Information provided:
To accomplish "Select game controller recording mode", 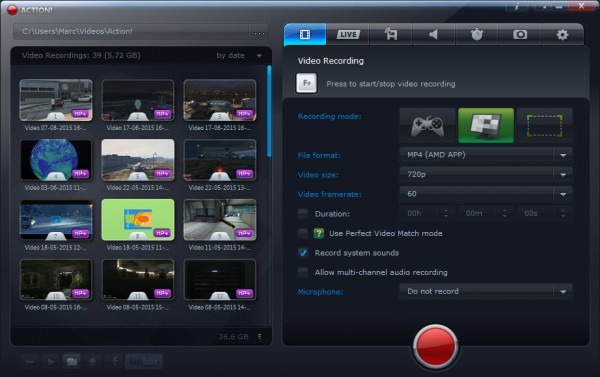I will (427, 126).
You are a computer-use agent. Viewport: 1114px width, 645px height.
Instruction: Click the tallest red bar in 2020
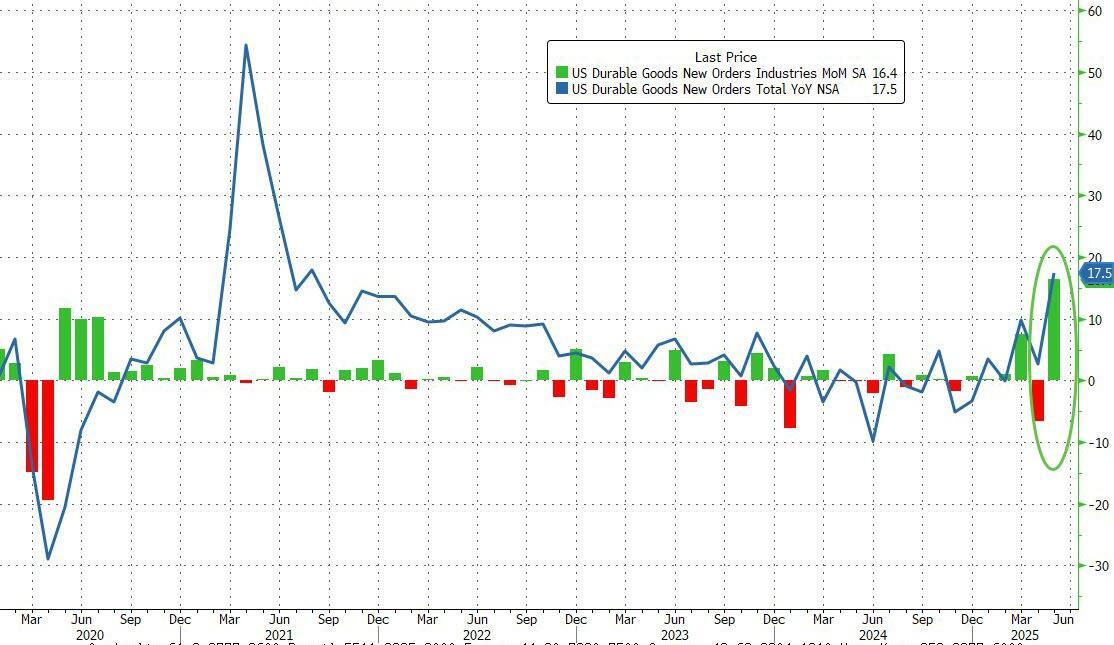48,440
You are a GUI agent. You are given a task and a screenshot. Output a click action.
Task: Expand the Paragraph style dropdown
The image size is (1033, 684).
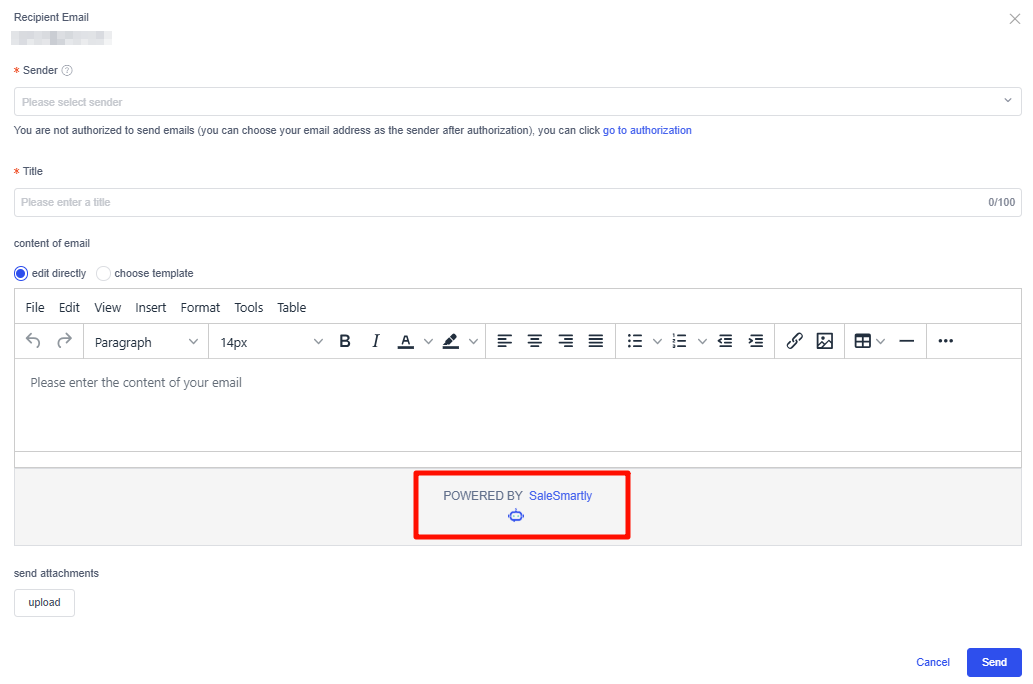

Work instruction: Starting with the line that contains "You are a GUI", reproduce every line down to the end of the listing above, both endpoints included. Pictures stay out.

Problem solution:
You are a GUI agent. You are given a task and a screenshot. Output a click action.
Task: Expand the Paragraph style dropdown
The image size is (1033, 684).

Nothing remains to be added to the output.